Begin TASK INPUT

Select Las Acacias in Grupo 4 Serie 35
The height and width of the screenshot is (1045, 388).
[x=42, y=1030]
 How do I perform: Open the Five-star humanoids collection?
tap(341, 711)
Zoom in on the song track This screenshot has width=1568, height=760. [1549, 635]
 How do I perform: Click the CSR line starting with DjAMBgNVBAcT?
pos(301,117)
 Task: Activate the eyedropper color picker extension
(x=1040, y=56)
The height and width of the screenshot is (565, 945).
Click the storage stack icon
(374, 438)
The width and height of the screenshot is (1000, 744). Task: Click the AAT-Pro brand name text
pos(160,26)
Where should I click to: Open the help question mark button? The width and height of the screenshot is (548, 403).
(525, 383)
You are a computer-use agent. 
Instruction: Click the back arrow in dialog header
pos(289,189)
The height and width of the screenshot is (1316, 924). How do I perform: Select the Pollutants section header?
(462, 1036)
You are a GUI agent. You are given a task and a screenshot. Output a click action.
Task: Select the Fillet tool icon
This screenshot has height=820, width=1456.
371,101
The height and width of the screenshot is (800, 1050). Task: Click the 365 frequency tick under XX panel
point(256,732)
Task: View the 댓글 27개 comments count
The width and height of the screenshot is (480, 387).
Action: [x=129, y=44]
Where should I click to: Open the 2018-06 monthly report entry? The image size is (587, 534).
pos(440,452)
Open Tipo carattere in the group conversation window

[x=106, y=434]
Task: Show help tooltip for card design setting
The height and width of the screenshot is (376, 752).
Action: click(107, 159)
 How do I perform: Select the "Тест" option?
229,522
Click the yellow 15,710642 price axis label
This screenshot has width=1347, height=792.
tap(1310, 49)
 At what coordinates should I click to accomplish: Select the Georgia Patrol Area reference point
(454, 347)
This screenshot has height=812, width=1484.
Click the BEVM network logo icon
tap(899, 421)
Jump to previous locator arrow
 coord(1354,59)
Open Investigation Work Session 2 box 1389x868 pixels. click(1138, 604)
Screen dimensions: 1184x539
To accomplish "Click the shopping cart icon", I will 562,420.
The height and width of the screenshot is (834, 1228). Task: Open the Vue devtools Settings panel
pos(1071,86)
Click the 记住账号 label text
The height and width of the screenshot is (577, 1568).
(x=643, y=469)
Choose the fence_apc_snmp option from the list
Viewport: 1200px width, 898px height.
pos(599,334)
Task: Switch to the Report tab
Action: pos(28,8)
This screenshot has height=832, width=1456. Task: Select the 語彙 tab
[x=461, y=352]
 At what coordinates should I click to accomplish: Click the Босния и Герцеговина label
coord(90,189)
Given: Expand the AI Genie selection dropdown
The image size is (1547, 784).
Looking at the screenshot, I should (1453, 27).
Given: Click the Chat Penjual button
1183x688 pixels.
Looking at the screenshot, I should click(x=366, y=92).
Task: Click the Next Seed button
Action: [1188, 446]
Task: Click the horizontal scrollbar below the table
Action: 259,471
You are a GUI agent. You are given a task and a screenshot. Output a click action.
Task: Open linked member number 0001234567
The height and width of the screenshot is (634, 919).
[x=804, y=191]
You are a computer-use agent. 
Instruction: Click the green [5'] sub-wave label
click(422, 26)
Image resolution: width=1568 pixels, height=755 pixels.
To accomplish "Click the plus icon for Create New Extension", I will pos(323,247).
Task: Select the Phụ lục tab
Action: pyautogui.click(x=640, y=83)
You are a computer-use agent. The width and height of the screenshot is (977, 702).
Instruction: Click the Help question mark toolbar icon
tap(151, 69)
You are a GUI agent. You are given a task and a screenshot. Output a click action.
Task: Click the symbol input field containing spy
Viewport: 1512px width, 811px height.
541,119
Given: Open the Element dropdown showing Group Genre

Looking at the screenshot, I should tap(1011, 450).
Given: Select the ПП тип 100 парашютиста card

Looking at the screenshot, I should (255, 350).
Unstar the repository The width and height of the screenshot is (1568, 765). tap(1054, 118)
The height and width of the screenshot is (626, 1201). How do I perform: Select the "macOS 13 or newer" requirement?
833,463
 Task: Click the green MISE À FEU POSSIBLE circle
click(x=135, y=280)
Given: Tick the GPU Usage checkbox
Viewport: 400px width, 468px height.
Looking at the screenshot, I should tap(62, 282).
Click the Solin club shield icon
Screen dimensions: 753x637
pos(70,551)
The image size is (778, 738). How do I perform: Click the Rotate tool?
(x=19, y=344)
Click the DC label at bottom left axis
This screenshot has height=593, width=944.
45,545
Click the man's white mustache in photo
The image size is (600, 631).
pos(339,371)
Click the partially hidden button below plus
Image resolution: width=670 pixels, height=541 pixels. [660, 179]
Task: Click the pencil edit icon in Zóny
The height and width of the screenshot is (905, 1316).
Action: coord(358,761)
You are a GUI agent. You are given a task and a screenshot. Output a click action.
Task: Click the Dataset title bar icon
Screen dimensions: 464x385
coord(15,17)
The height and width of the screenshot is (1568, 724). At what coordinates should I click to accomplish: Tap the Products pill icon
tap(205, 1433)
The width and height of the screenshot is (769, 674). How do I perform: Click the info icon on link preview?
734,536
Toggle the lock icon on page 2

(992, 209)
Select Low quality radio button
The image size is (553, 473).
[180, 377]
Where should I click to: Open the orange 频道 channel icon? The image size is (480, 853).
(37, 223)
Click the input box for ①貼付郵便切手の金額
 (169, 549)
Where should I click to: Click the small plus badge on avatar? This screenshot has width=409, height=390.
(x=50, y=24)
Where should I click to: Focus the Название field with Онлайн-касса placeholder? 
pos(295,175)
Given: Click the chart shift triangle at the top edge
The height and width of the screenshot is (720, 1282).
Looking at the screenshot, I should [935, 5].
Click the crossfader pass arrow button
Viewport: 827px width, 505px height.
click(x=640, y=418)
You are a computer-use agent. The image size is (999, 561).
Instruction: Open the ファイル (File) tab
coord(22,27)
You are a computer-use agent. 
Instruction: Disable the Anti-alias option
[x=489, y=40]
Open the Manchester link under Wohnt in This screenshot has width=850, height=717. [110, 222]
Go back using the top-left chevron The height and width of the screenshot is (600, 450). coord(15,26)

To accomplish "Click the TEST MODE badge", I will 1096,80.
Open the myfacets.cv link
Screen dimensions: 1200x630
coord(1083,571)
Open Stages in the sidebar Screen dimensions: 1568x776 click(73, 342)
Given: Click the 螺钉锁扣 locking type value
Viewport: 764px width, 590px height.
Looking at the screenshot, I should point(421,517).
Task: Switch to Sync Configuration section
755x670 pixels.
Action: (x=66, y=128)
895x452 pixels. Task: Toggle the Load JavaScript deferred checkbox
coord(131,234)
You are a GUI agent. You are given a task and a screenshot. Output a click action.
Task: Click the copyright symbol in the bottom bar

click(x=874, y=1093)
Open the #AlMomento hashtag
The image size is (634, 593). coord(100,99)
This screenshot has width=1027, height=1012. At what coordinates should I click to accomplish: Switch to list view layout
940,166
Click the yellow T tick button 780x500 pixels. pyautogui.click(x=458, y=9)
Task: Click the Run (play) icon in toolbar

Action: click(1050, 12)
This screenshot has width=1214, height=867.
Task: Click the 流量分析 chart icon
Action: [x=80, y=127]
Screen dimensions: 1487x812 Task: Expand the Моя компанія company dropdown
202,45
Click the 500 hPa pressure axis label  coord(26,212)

End TASK INPUT

• **EXERCISE BRIEF**
Starting with the line containing "Screen dimensions: 1487x812" and going on through the end of the data, rewrite only those lines, requests included, with every coordinate in the answers multiplied by 1.05 and rounded to a whole number, halves rounded up. Leave all other numbers unchanged.

• **OUTPUT FOR THIS EXERCISE**
Screen dimensions: 1487x812 Task: Expand the Моя компанія company dropdown
212,47
Click the 500 hPa pressure axis label  coord(27,223)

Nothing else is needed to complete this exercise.